Contaminant intrusion into water distribution systems (WDS) is drawing increasing concern from the public. To deal with this concern, a contaminant warning system is an efficient way which relies on real-time water quality monitoring. Online sensors monitor surrogate parameters, and are able to identify the presence of contaminants within a WDS. Of considerable importance, however is a procedure to determine the number of sensors needed; this problem is particularly challenging when dealing with nodal demand uncertainty. Consideration of nodal uncertainty typically is involving days of simulation of intrusion events followed by days of optimization. This study fills this gap by means of optimization captured by the leverage of parallel computing.
Sensor placement is formulated as a multiple objective optimizations (MOO) problem, where the two objectives are time delay and sensor detection redundancy, and the decision variables are the sensor locations at nodes of the WDS. The first step involves simulation of contaminant behaviour of possible events under nodal demand uncertainty. This step can consume days for a small WDS (e.g. hundreds of nodes) and years for a medium size WDS (e.g. thousands of nodes) in serial computing in personal computing. Herein, a super-computer, SHARCNET is applied to reduce the computing time significantly. A list of events being alarmed by the designed sensor network is identified as those which can affect 15% of the entire WDS nodes.

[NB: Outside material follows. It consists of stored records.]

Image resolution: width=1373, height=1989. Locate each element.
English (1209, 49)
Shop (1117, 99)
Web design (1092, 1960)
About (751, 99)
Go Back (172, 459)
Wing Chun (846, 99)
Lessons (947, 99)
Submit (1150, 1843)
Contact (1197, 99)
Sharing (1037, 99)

Secondly, the MOO is solved by epsilon-NSGA-II algorithm. The two objectives computation is again very time-consuming. Herein, their computations are completed using a structural query language (SQL) sentences against the identified list of events. The functions evaluation in epsilon-NSGA-II is conducted with parallel execution of SQL sentences, which enables a number of processors to compute the two objectives values simultaneously, thus greatly reducing the computing time for optimization. An optimal sensor number for WDS is identified as the point of diminishing marginal return of Pareto front performance improvement by increasing sensor numbers.
The procedure is demonstrated through a case study in the City of Goderich WDS.